Грегори расстроился, когда его отец сказал, что не придет на турнир. Дел, впрочем, и правда невпроворот. Ватикан поставил Генриху ультиматум: если в течение трех месяцев тот не покается, буллу об отлучении напечатают и разошлют по всей Европе, так что все христиане мира поднимутся против английского короля. Императорский флот везет к Алжиру сорок тысяч вооруженных солдат. Фаунтинский аббат постоянно ворует деньги из монастырской казны и содержит шесть шлюх – это сколько же надо сил? А через две недели начнется парламентская сессия.
Как-то в Венеции он познакомился с одним рыцарем, уже стариком, который в свое время разъезжал по всем турнирам Европы. Тот рассказывал ему про свою жизнь: вечно в дороге, с лошадьми и оруженосцами, из страны в страну, туда, где объявлено очередное состязание, пока годы и накопленные увечья не заставили уйти с турнирной арены. В ту пору старик перебивался тем, что учил молодых аристократов, терпя обиды и насмешки. В мои дни, сетовал он, юноши обучались манерам, а теперь я чищу лошадей для бражников, которым в старые времена не позволил бы надраить мне сапоги. Сам погляди, до чего я докатился, пью с… кто ты таков? Англичанин?
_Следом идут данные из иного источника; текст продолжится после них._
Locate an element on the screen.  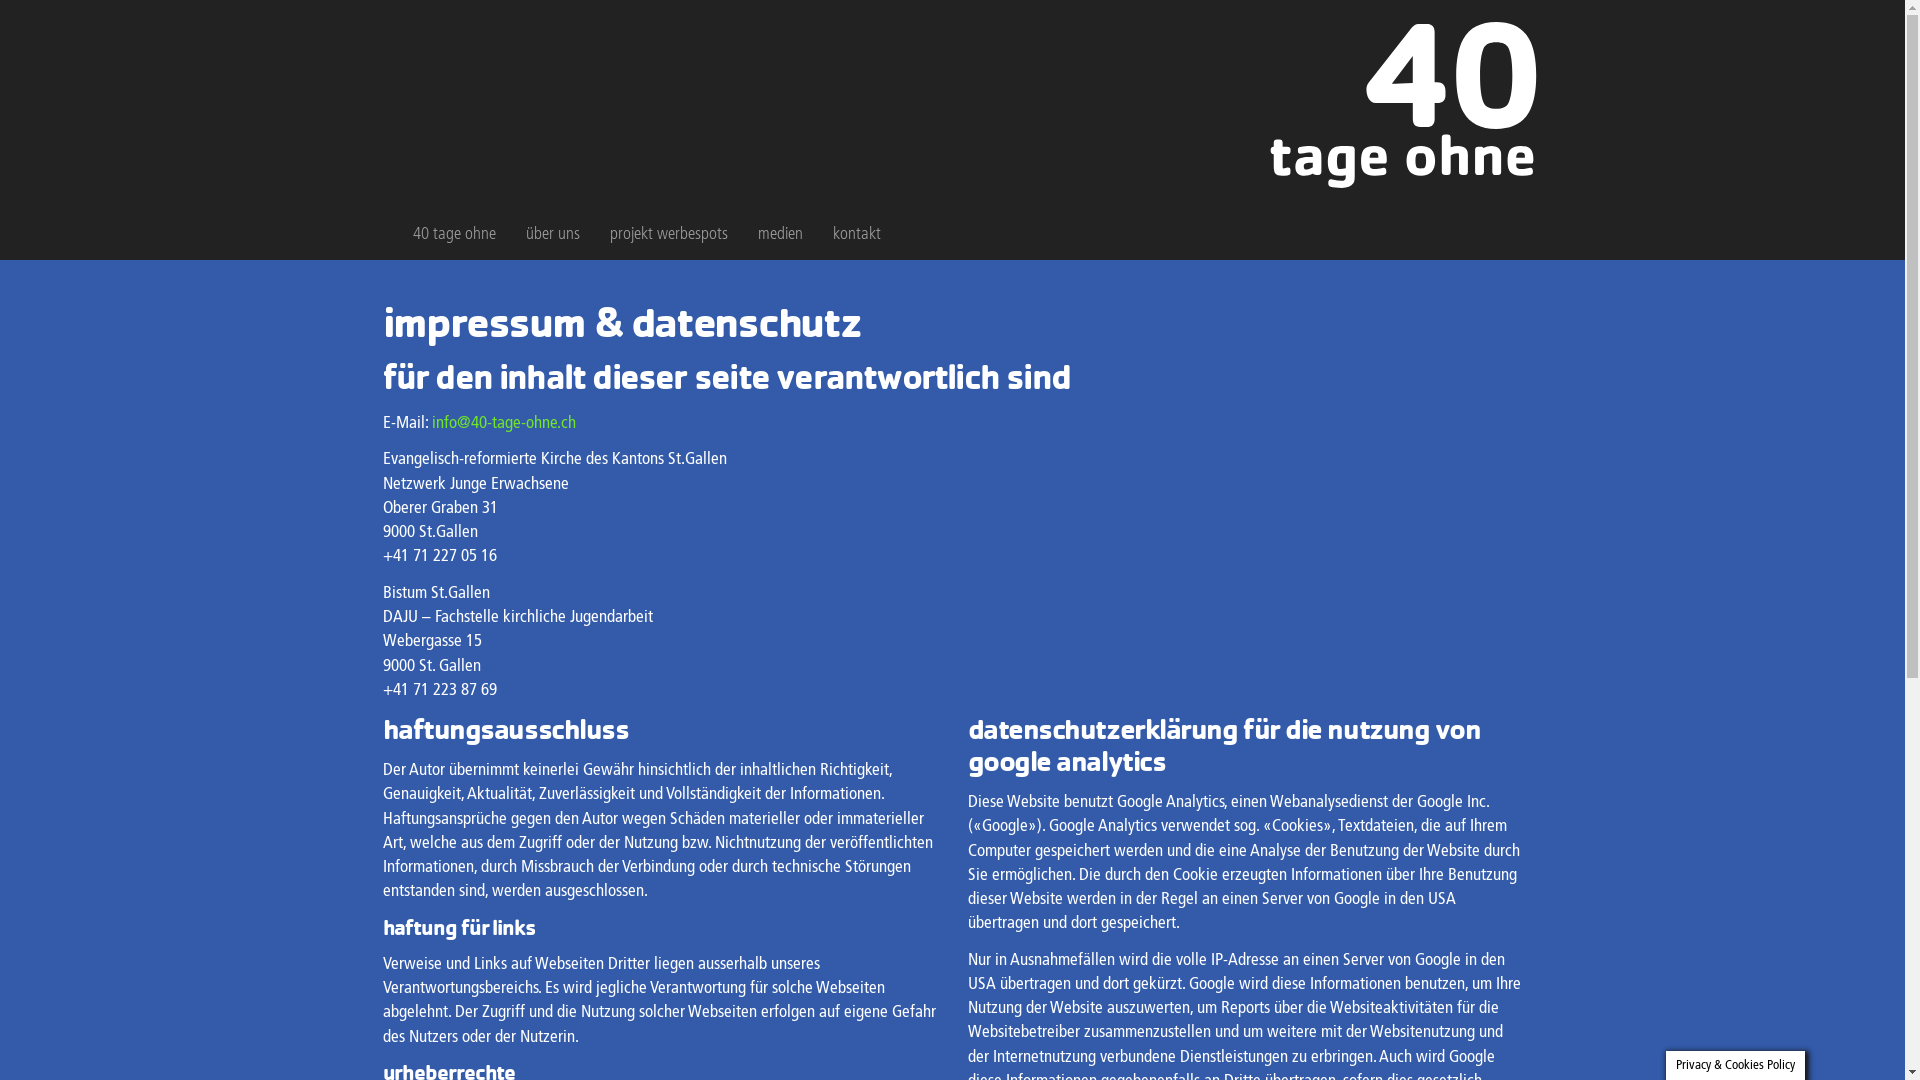
'kontakt' is located at coordinates (857, 234).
Рыцарь был португалец, но говорил на кухонной латыни и ломаном немецком, пересыпая их словечками из турнирного лексикона, которые на всех языках примерно одинаковы. В прежние дни каждый турнир был испытанием, а не способом показать свое богатство. Женщины оставлялись на потом, а не глазели на тебя из раззолоченных павильонов. Система очков была гораздо сложнее, и судьи не прощали нарушений. Ты мог сломать все свои копья, но проиграть по очкам, сбросить противника на землю, но получить не мешок с золотом, а штраф или несмываемое пятно на репутации. Дурная слава шла за тобой повсюду, и проступок, совершенный, скажем, в Лиссабоне, настигал тебя в Ферраре. Доброе имя – все, что у тебя оставалось после сезона неудач, поэтому ты старался не искушать судьбу, когда она благосклонна, потому что завтра она от тебя отвернется. Кстати, никогда не трать деньги на гороскопы. Когда седлаешь коня, лучше не знать, что сегодня тебя ждет поражение.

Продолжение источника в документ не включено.